I concur with other answers that recommend making up setting-specific curses. Doing so will achieve your objective (i.e., in-world vulgarity without real-world profanity) while also making the world feel lived-in. I routinely do this as both player and DM. It takes a bit of forethought to decide what the people of your setting would consider obscene or blasphemous, but once you've laid that groundwork, the act of spitting your made-up curses should require minimal effort in real-time.
To that end, there is an additional measure you might consider: minced oaths.
The history of English includes numerous real-world made-up curses. If you've read or watched historical British fiction, you might have encountered some of them: Zounds! Strewth! Gadzooks! These are words that real-world people made up to fig-leaf their exclamations of what were, for the time, blasphemies under Christian doctrine. For example, "Gadzooks" was a chopped-up (hence minced) contraction of "By God's Hooks" -- an act of swearing an oath upon the nails in the Christian cross. If you lived in a time when blaspheming in front of a priest could get you subjected to corporal punishment, you'd have a strong incentive to make sure the worst words don't slip out in a heated moment.
Those old-fashioned-sounding minced oaths are hardly the only ones English has retained. Modern English is full of them. We've long used "gosh" or "golly" instead of "god," and "heck" instead of "hell." British English developed the slang "bloody" in place of "By Our Lady" (another Christian reference). Even the modern social-media use of "af" for "as f---" is a kind of minced oath.

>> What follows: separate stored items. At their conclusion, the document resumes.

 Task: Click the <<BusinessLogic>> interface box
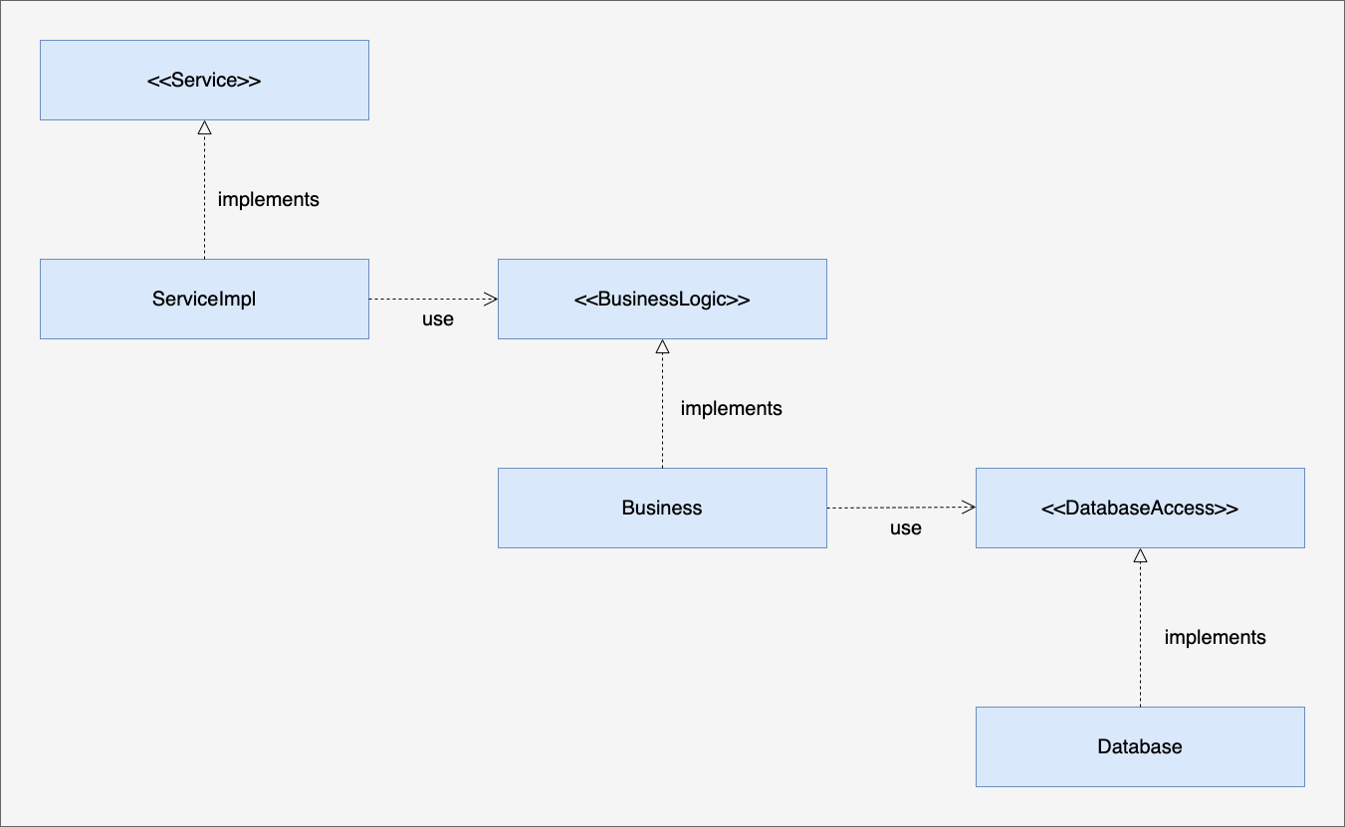(x=662, y=299)
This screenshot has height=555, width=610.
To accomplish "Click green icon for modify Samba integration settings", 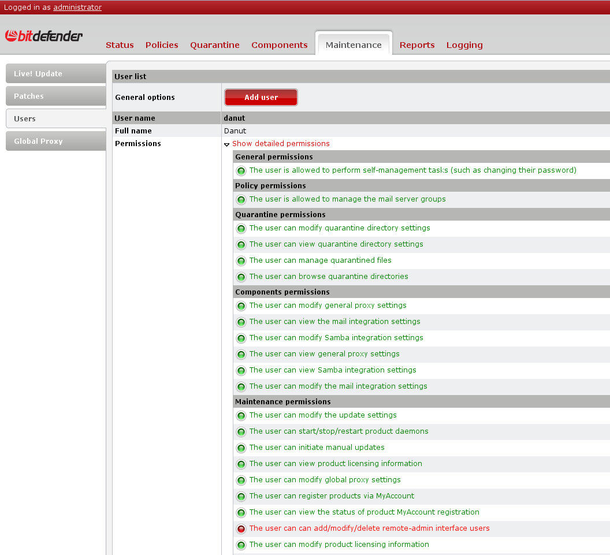I will coord(241,338).
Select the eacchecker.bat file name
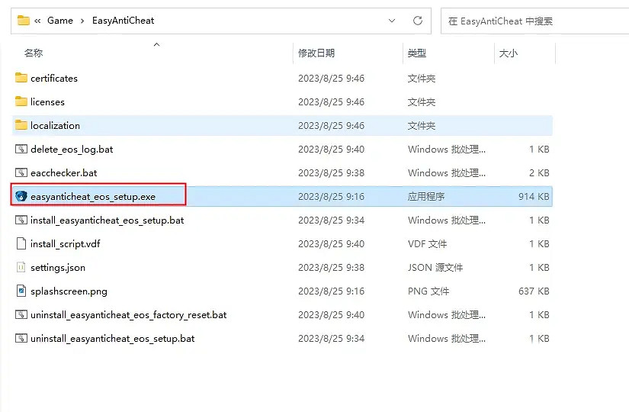The image size is (629, 412). (64, 172)
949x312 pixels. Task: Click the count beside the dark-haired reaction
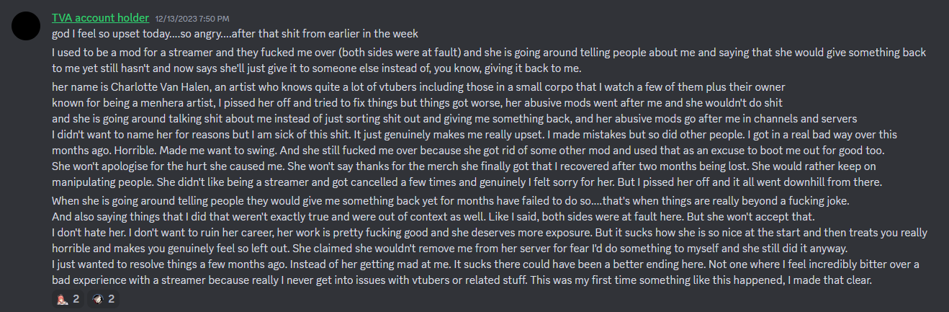112,299
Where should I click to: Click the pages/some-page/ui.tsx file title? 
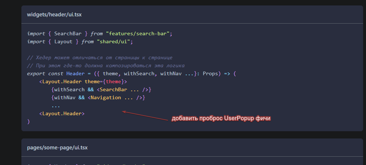(x=57, y=148)
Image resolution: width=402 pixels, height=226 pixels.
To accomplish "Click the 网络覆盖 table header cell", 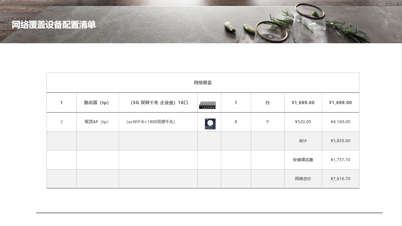I will [203, 83].
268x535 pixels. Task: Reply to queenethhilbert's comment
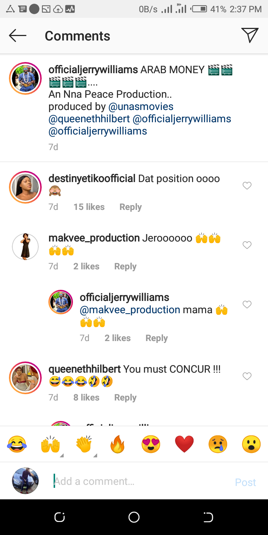125,398
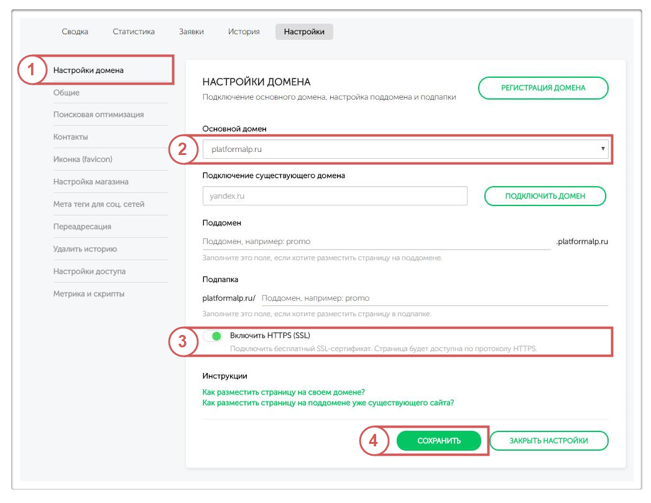The height and width of the screenshot is (503, 651).
Task: Select the Настройки tab
Action: pyautogui.click(x=304, y=32)
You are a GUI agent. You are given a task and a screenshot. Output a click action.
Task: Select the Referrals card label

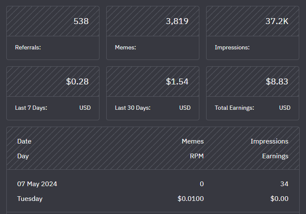(28, 47)
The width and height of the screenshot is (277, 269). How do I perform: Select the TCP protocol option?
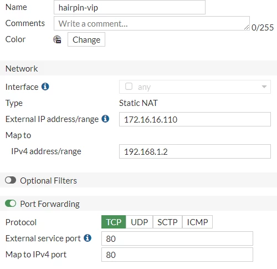coord(114,222)
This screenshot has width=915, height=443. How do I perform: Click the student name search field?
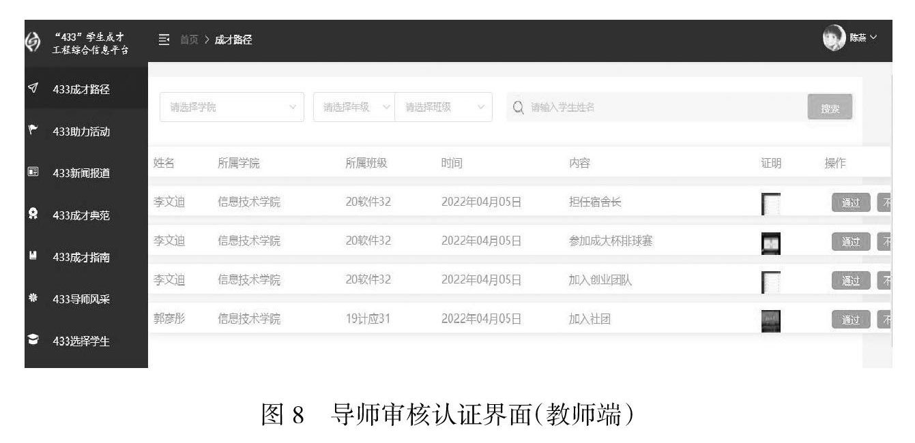655,107
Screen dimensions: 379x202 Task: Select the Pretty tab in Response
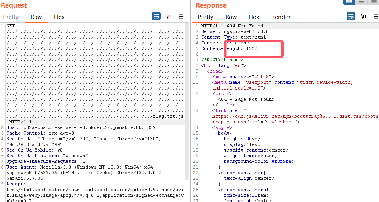206,17
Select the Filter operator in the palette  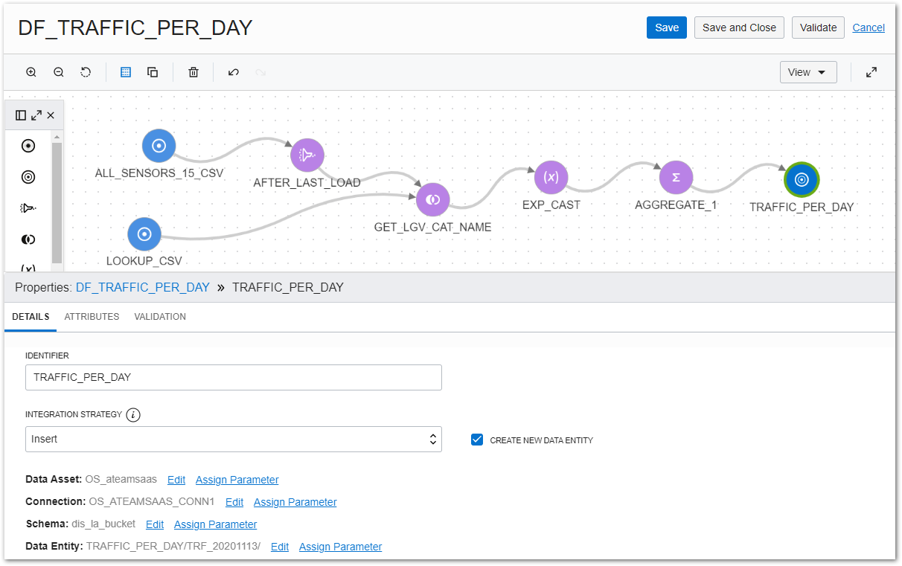(x=28, y=208)
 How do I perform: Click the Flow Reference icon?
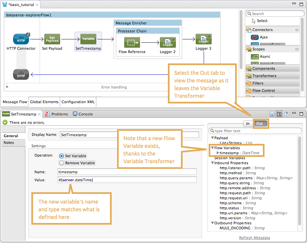[x=132, y=43]
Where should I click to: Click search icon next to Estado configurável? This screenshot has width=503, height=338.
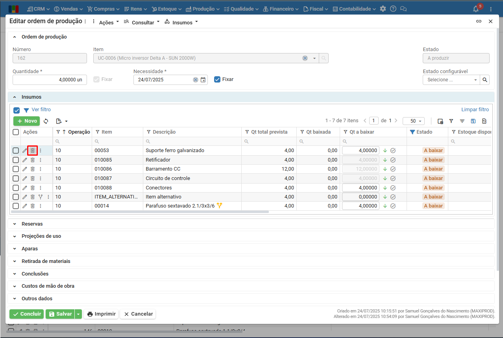click(485, 80)
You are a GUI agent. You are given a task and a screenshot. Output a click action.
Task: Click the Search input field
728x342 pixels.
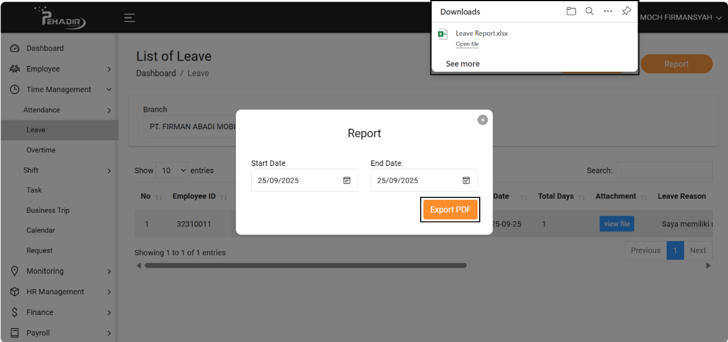click(x=664, y=170)
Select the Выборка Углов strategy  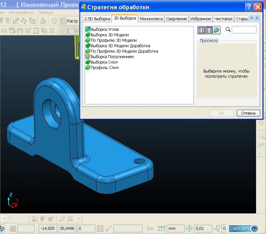point(105,30)
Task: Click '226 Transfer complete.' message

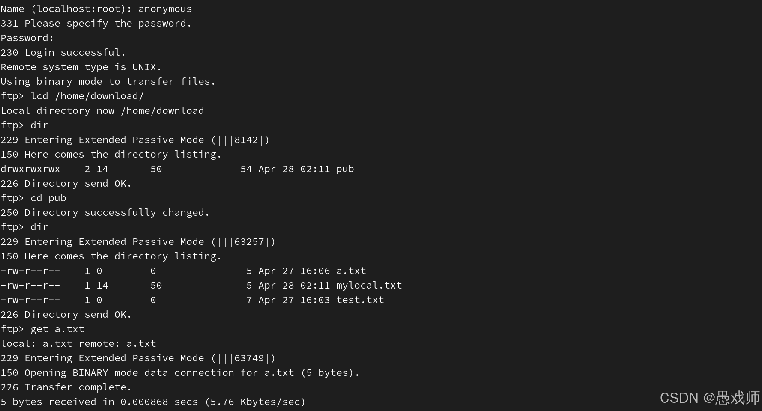Action: (66, 387)
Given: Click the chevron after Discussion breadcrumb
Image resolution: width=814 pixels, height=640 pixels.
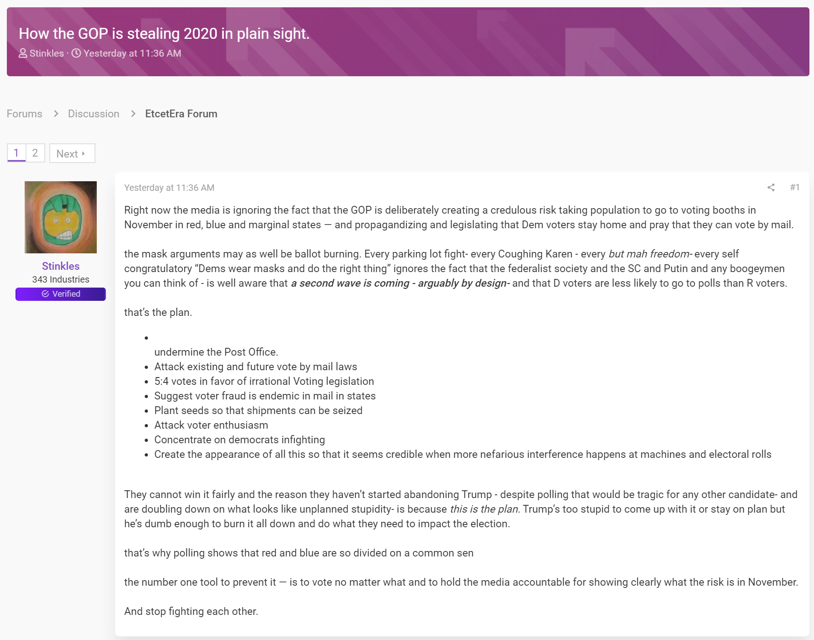Looking at the screenshot, I should pyautogui.click(x=133, y=114).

The point being, not everyone inclined to curse reaches for the worst paint-stripping words available every time. Some will try to exercise restraint. If you pepper your setting with less vulgar versions of curses, it'll give the full-fat versions of those curses much greater dramatic impact when someone finally drops your in-world equivalent of an "f-bomb."
Examples
Commenters have requested examples. I didn't think to provide any because the context necessary to understand any particular example is somewhat involved. It's sort of a "you had to be there" thing. Plus, it
might be beyond the scope of the question, which, after all, does not specify a setting. But here goes.
In a Forgotten Realms Descent into Avernus campaign a couple years ago, I played a paladin of Torm, a real Captain America type. Torm is a Faerûnian deity of duty, loyalty, and sacrifice. I imagined that Torm's most devout might be so committed to their service that romantic relationships and marriage, while not forbidden, would be a practical impossibility. From there I imagined that "wedded to Torm" might be delicate way of saying so, along the lines of "married to the job." Conversely, exclaiming "Torm's wife!" could be deeply sacrilegious -- it's heresy to say Torm ever took a spouse when dogma doesn't say so, and it implies Torm himself might shirk his divine duties for the sake of personal love. Unthinkable!
Naturally, my uptight paladin wouldn't condone blasphemy, so whenever he felt the urge to curse in disbelief, he'd start with "Torm..." and then bite it back, turning it into "torment and strife!" Until, that is, he found out that the campaign would be taking him literally into the mouth of hell, and the full "Torm's wife!" finally tumbled out.
I've also used the curses naeth and naed from Ed Greenwood Presents Elminster's Forgotten Realms (p. 16) this way in Realms games. Naed is "a stronger form of 'naeth'" -- so it's easy to treat them as English speakers might use "crud" and "shit," one being more acceptable in polite company.